- [EXCERPT]

The newly divorced Xue-jin provides a symbolic promise of liberation for both Han and Shu-yi. She encourages the former to foster a talent in photography while carrying on a renewed tryst with the latter. The potential for psychosexual obsession lies latent in the film, alluded to most obviously in a framed poster of Vertigo (Alfred Hitchcock, 1958) on Han’s bedroom floor. Yet Chou discards this thread for heart-tugging catharsis, overlaying Chris Hou’s maudlin score over fastidiously-framed sex scenes between Shu-yi and Xue-jin. Any complexity or ambivalence is suffocated by the film’s simplistic portrayal of patriarchal oppression, with Feng proving a spectacularly dull villain.

- [DATASET ROWS]
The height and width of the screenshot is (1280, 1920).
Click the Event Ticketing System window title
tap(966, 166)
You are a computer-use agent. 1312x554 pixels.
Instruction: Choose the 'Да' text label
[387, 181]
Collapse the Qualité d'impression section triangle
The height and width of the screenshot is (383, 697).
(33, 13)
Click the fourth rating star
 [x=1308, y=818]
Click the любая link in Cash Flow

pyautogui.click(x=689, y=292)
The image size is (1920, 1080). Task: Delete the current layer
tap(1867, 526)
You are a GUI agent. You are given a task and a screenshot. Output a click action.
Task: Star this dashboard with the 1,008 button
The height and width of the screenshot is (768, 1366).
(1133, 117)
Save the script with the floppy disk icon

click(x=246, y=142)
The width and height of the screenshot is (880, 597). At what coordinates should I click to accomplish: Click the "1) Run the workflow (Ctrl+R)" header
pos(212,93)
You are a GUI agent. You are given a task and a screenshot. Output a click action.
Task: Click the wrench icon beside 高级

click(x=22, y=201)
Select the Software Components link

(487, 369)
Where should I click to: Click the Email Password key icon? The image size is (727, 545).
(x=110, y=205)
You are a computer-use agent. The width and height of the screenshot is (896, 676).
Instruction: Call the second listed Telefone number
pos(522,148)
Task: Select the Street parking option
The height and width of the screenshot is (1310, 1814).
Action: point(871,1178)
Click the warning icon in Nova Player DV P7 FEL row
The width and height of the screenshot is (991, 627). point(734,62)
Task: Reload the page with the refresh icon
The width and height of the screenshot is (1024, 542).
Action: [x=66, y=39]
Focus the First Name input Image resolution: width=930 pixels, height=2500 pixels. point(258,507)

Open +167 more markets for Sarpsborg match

- [REQUIRED ACTIONS]
**a.** Answer these questions about the film review:
(i) What poster sits in a frame on Han's bedroom floor?
(ii) Whose score plays over the sex scenes between Shu-yi and Xue-jin?
(iii) Which character turns out to be the villain?
**b.** Going by the film review, explain why the film loses any complexity or ambivalence.
**c.** Carry the film review on past its last sentence.

- [ANSWERS PROVIDED]
**a.**
(i) A poster of Vertigo (Alfred Hitchcock, 1958).
(ii) Chris Hou's.
(iii) Feng.

**b.** Its simple picture of patriarchal oppression smothers any complexity or ambivalence. Feng, its villain, is also spectacularly dull.

**c.**
It’s in minor moments where the film’s promise outshines its worst impulses. An extended sequence where Han and Xue-jin make love privileges largely stationary sequence shots that indicate the young man’s burgeoning kinship with femininity. It’s a subtly bold thread that provides the film its strongest throughline, yet in the process betrays Chou’s limited perspective by relegating the female protagonists to quietly suffering caricatures. Flashbacks that implicate Shu-yi’s recently deceased mother are underdeveloped at best, their inclusion ultimately adding little to a portrayal of intergenerational, female trauma.

Comparing Blind Love to the works of a cosmopolitan Taiwanese auteur like Edward Yang does the film no favours. Still, Chou invites the comparison, particularly to Yang’s masterpiece Yi Yi (2000). Yet Yang’s panoramic portraits were informed by a humanist understanding of the complicated ways people engage in geopolitical power shifts on a micro level. Chou can only wear his influences on his sleeve and hope that will suffice.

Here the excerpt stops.